Desde que o pessoal da minha faculdade me apresentou à Trash 80s, ela tem sido um dos meus programas preferidos. Conheço muita gente que não gosta dela, que chega até a ter medo dos freakazóides que curtem passar a noite dançando os sucessos de 20 anos atrás (incluindo o repertório infantil), mas eu me divirto. O clima lá é MUITO pra cima, a paquera rola mas nunca é barra-pesada, e, muito importante, eu consigo cantar junto a maioria das músicas.
Assim, quando chegou a hora de escolher o local para minha festa de aniversário, eu não pensei mais que cinco segundos pra decidir que seria lá. Até pensei em procurar outros lugares, porque queria comemorar com outros aniversariantes colegas meus, mas quando fechei só com a Dani, ela não se opôs nem um pouco a uma festa lá, e assim fui eu feliz e contente combinar minha festa.

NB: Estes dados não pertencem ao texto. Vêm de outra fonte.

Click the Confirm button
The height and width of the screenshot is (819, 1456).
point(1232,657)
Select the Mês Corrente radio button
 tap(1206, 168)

Um dos planos era fazer uma festa fechada, plano que não durou mais de um dia. Seria necessário garantir cem convidados, senão pagaríamos a diferença. Apesar de ser alguém bem bacana, eu não queria confiar tanto na minha popularidade, ficar preocupado com o número de convidados no dia da minha festa, e correr o risco de sangrar uma grana no fim da festa, então optei por comemorar na balada normal mesmo, com desconto para aqueles que chegassem até a hora marcada.
A festa já começaria bem porque meus irmãozinhos queridos Danilo e Anselmo (também conhecidos como Lermano e Litoubrou) mais a Natashy, namorada do Anselmo, garantiram a presença e chegaram no sábado à tarde. Se alguém acha que ser gêmeo é ruim porque você não tem nunca um aniversário só para você, saiba que para um gêmeo (ou, pelo menos, no meu caso) passar o aniversário sozinho sem o tatinho é muito triste. Meus últimos trêss aniversários tinham sido longe do Danilo, e foi mó bom tê-lo aqui comigo pra minha festa.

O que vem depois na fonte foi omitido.